Hiergegen wendet sich die Beklagte mit ihrer - vom LSG zugelassenen - Revision. Sie rügt eine Verletzung des § 12 Abs 3 Satz 1 Nr 6 SGB II. Es sei zunächst zweifelhaft, ob das im Jahre 2005 - unstreitige noch vorhandene - Vermögen in Höhe von 29.783,47 Euro auf den Schmerzensgeldzahlungen beruhe. Die behaupteten Vermögensverschiebungen bzw Geldanlageformen seit dem Jahre 1987 seien für sie nicht nachvollziehbar. Der Kläger sei aber objektiv beweispflichtig dafür, dass das vorhandene Vermögen (noch) aus der Schmerzensgeldzahlung resultiere. Diesbezüglich bestehende Unsicherheiten lägen ausschließlich in der Sphäre des Klägers und gingen daher zu seinen Lasten. Des Weiteren habe der Kläger nunmehr seit über 20 Jahren das Vermögen unangetastet gelassen. Der Schoncharakter des Schmerzensgeldes sei damit mittlerweile verloren gegangen, weil der Verletzte die erhaltene Entschädigung einigermaßen zeitnah und zweckbestimmt einzusetzen habe. Insbesondere sei mittlerweile eine saubere Trennung zwischen dem aus dem Schmerzensgeld stammenden Vermögensstamm und den hieraus zugeflossenen Zinsen nicht mehr möglich. Auch dies gehe zu Lasten des Klägers.

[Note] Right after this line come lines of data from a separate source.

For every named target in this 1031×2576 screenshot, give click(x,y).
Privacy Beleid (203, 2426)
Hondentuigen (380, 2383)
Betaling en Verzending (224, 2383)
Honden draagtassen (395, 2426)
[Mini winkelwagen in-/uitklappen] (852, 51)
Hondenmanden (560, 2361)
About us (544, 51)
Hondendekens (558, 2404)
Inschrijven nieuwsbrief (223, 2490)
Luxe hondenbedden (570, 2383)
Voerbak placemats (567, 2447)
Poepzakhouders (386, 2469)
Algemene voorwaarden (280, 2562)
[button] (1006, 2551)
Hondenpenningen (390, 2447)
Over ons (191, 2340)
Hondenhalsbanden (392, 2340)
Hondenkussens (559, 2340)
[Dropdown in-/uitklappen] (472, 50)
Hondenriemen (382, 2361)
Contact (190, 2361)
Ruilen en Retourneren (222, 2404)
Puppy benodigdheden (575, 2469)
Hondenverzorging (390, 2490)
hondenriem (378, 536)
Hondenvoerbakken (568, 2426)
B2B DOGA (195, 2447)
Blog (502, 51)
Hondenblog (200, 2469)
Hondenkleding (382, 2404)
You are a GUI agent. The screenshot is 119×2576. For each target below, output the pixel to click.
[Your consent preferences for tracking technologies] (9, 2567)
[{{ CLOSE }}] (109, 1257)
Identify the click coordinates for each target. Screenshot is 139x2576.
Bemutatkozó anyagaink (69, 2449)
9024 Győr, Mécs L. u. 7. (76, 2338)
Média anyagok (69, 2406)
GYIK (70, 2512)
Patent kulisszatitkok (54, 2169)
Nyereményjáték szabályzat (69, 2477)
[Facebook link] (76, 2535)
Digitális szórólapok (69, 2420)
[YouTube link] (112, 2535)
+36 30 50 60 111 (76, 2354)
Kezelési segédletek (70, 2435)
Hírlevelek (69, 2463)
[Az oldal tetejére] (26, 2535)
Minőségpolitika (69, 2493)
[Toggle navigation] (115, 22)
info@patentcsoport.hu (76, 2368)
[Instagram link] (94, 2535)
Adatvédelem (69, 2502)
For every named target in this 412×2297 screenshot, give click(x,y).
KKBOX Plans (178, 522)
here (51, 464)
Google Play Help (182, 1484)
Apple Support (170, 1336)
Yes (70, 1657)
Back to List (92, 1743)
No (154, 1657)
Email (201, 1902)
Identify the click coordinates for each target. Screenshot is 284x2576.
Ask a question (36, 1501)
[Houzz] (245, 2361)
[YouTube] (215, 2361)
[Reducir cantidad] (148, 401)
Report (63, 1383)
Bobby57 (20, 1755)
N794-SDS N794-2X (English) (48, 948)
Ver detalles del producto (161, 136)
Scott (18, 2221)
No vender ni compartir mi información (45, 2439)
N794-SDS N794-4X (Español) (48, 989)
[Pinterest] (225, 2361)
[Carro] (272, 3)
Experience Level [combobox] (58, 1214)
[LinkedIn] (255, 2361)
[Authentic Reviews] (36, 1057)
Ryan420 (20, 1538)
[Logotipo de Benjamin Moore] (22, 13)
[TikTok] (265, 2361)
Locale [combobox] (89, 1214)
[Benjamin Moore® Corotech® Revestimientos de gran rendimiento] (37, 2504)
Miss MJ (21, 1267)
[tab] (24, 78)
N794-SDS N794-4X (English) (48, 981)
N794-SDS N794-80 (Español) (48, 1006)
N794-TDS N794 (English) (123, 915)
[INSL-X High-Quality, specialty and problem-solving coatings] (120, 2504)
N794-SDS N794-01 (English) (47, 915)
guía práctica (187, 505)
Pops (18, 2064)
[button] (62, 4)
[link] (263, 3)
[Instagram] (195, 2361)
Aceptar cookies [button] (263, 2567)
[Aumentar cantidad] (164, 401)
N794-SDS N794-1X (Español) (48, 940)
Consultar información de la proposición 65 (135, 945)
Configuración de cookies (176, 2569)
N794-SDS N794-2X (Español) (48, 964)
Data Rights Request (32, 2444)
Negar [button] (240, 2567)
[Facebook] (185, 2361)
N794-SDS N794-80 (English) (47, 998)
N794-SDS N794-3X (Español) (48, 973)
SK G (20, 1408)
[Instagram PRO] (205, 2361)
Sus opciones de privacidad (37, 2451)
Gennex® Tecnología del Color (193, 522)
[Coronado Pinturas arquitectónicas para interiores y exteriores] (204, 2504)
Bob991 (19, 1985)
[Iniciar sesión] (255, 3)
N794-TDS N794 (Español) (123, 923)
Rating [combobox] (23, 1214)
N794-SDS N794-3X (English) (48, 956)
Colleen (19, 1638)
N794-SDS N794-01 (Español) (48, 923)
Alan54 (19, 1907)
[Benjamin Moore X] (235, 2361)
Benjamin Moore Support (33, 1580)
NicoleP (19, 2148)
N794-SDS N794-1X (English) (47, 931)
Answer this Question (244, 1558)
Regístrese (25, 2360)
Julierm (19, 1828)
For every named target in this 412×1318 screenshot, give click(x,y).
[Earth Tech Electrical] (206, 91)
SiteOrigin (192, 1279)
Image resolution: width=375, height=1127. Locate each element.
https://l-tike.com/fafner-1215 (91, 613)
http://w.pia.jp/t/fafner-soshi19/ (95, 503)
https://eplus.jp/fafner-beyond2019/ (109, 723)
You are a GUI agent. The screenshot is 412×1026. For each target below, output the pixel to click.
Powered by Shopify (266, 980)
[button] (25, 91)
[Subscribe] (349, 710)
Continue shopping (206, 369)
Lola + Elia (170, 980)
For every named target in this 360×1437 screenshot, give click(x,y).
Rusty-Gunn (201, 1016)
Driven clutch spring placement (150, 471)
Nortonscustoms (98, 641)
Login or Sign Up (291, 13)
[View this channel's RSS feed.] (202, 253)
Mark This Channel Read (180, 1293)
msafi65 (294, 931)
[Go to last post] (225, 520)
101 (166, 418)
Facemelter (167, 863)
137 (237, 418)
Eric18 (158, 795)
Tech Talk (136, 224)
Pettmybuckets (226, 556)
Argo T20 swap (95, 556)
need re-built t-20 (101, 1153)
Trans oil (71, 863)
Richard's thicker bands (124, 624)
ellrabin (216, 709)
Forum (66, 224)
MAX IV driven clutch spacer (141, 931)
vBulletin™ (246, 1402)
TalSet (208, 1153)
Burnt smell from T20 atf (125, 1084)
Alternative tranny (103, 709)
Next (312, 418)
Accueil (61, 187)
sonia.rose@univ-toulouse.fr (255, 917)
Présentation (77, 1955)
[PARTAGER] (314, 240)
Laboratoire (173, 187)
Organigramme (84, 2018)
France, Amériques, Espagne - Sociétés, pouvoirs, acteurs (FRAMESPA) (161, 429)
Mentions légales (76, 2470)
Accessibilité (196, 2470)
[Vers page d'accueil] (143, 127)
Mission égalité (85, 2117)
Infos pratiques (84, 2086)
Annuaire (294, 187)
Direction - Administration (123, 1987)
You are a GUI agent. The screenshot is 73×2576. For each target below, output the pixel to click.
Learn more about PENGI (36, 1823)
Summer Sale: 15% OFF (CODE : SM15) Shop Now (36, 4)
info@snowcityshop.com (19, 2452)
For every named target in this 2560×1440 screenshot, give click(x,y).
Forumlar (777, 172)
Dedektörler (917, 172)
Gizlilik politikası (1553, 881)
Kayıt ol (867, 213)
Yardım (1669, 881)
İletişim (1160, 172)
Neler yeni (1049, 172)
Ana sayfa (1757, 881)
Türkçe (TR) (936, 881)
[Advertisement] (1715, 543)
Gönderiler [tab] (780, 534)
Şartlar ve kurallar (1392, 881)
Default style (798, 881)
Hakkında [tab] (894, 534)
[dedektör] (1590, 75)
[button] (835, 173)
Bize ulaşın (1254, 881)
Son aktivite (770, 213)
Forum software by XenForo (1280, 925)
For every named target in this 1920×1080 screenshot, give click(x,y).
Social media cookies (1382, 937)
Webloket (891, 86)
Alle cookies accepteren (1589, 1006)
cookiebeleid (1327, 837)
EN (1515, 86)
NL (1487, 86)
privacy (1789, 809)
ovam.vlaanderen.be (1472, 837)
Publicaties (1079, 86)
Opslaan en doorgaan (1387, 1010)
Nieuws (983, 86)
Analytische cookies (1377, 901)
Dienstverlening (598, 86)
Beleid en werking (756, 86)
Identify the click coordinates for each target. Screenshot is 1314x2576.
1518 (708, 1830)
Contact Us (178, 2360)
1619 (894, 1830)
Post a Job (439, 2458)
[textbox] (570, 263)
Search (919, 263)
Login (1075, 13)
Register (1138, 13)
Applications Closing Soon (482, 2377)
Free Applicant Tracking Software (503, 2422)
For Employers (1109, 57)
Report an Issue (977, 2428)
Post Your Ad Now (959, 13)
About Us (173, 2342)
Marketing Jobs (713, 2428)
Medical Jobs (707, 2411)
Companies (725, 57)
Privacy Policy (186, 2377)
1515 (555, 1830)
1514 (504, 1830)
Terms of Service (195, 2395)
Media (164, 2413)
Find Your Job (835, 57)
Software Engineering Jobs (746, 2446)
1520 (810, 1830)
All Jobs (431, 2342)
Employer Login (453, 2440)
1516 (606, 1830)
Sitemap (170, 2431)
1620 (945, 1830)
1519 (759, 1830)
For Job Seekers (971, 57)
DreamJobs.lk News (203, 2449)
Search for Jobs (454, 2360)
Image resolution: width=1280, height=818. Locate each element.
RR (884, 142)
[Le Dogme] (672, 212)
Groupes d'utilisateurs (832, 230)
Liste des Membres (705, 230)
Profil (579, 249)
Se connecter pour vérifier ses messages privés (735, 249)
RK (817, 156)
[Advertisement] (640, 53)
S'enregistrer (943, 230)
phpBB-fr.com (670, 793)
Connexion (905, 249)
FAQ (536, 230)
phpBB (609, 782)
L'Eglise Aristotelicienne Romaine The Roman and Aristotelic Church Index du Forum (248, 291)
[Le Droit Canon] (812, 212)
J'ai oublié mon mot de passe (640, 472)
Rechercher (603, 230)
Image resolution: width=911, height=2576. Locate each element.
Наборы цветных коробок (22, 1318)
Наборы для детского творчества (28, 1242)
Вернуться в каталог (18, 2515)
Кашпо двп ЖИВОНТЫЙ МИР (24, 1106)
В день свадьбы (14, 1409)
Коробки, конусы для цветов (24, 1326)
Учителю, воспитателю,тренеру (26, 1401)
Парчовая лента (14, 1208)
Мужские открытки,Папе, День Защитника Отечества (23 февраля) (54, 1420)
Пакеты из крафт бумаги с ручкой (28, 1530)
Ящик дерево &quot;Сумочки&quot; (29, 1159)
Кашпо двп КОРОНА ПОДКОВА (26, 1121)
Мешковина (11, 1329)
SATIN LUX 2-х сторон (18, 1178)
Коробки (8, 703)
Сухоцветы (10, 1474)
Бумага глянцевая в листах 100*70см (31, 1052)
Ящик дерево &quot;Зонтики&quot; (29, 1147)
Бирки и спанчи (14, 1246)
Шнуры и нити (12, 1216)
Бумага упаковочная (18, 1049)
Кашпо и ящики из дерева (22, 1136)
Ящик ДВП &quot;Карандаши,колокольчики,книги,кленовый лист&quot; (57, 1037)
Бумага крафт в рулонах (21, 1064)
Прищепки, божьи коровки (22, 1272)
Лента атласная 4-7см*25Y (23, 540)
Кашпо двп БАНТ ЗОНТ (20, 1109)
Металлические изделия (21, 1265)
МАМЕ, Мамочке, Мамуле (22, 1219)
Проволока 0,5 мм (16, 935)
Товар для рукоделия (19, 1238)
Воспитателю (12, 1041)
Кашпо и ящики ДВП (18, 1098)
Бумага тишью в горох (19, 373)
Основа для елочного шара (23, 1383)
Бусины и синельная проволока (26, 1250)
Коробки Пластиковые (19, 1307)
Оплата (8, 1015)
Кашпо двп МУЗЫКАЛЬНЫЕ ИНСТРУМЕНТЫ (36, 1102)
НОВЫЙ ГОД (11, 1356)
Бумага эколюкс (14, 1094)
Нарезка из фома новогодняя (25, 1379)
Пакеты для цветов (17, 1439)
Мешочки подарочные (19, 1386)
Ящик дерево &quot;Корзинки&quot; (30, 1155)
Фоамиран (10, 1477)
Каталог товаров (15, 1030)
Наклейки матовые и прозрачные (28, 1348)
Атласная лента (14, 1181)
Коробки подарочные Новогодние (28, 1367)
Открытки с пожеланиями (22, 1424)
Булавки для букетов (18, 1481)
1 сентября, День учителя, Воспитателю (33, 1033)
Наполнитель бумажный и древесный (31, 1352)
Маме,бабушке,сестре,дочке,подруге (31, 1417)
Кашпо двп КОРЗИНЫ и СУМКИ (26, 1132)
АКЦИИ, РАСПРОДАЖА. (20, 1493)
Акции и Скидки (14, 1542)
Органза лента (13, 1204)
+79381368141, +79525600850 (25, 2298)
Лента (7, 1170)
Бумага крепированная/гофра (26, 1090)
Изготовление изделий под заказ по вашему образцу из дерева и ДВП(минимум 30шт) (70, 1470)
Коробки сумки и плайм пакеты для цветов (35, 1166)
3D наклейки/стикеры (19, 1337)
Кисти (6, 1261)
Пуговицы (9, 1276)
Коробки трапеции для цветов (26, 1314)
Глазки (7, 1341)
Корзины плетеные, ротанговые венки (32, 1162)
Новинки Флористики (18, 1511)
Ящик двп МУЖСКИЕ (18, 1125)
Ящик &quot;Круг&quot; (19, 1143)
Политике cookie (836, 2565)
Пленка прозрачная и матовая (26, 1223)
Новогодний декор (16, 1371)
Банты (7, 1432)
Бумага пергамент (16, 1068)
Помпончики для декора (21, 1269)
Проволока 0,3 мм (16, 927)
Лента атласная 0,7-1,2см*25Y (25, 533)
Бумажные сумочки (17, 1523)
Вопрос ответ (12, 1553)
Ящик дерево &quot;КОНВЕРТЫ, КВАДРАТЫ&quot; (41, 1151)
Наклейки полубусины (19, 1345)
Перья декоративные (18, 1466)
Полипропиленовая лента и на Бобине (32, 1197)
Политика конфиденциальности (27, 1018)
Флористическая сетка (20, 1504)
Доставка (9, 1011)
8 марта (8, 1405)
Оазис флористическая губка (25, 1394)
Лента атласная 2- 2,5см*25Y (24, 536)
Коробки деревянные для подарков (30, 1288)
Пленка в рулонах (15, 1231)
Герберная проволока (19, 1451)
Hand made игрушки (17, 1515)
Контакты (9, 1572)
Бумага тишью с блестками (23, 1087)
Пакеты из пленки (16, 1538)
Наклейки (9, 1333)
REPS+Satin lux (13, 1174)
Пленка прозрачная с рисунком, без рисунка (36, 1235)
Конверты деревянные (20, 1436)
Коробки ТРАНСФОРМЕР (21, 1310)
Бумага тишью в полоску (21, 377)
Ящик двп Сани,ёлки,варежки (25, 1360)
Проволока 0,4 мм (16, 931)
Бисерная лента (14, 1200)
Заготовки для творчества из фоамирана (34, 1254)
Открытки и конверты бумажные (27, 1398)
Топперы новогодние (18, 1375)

Die Beklagte beantragt nach ihrem schriftsätzlichen Vorbringen,
das Urteil des Bayerischen Landessozialgerichts vom 31. August 2006 aufzuheben und die Berufung des Klägers gegen den Gerichtsbescheid des Sozialgerichts Landshut vom 30. November 2005 zurückzuweisen.
Der Kläger beantragt nach seinem schriftsätzlichen Vorbringen,
die Revision der Beklagten zurückzuweisen.
Er hält das angefochtene Urteil für zutreffend.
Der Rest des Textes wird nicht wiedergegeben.